A HYBRID APPROACH FOR ONTOLOGY-BASED INFORMATION EXTRACTION

Fernando Gutierrez

Information extraction (IE) is the process of automatically transforming written natural language (i.e., text) into structured information, such as a knowledge base. However, because natural language is inherently ambiguous, this transformation process is highly complex. On the other hand, as IE moves from the analysis of scientific documents to the analysis of Internet textual content, we cannot rely completely on the assumption that the content of the text is correct. Indeed, in contrast to scientific documents, which are peer reviewed, Internet content is not verified for the quality and correctness.

Thus, two main issues that affect the IE process are the complexity of the extraction process and the quality of the data.

In this dissertation, we propose an improved ontology-based IE (OBIE) by providing solutions to these issues of accuracy and content quality. Based on a hybrid strategy that combines aspects of IE that are usually considered as opposite to each other, or that are not even considered, we intend to improve IE by developing a more accurate extraction and new functionality (semantic error detection). Our approach is based on OBIE, a sub-area of IE, which reduces extraction complexity by including domain knowledge, in the form of concepts and relationships of the domain, to guide the extraction process.

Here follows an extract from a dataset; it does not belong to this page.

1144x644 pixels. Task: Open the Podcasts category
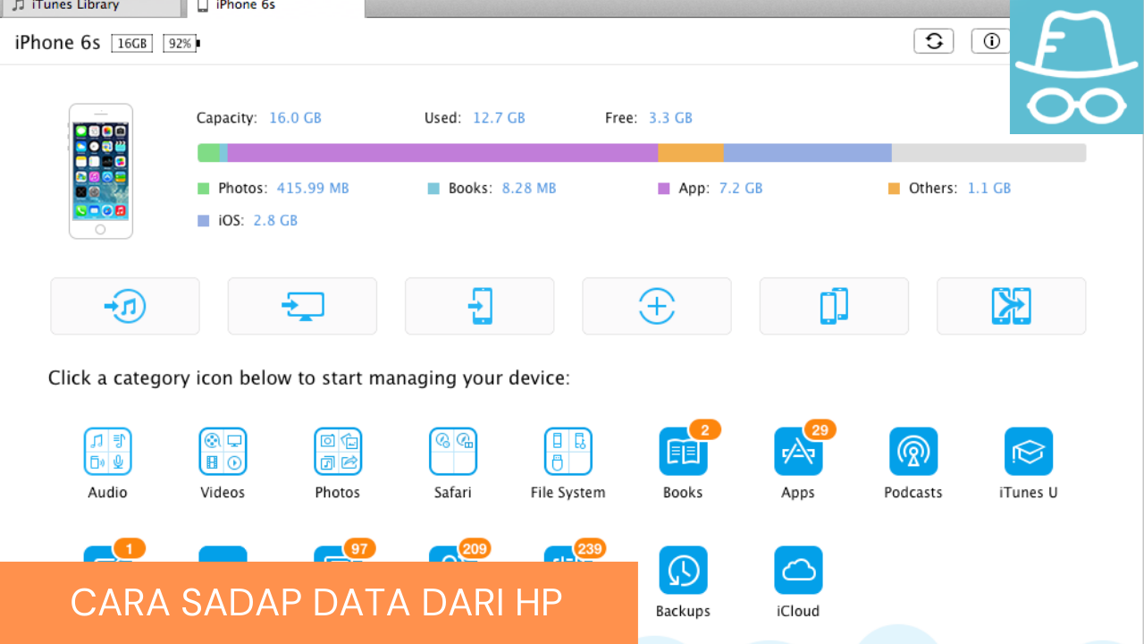(913, 452)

We address the complexity of extraction by combining information extractors that have different implementations. By integrating different types of implementation into one extraction system, we can produce a more accurate extraction. For each concept or relationship in the ontology, we can select the best implementation for extraction, or we can combine both implementations under an ensemble learning schema. In tandem, we address the quality of information by determining its semantic correctness with regard to domain knowledge. We define two methods for semantic error detection: by predefining the types of errors expected in the text or by applying logic reasoning to the text.

This dissertation includes both published and unpublished coauthored material.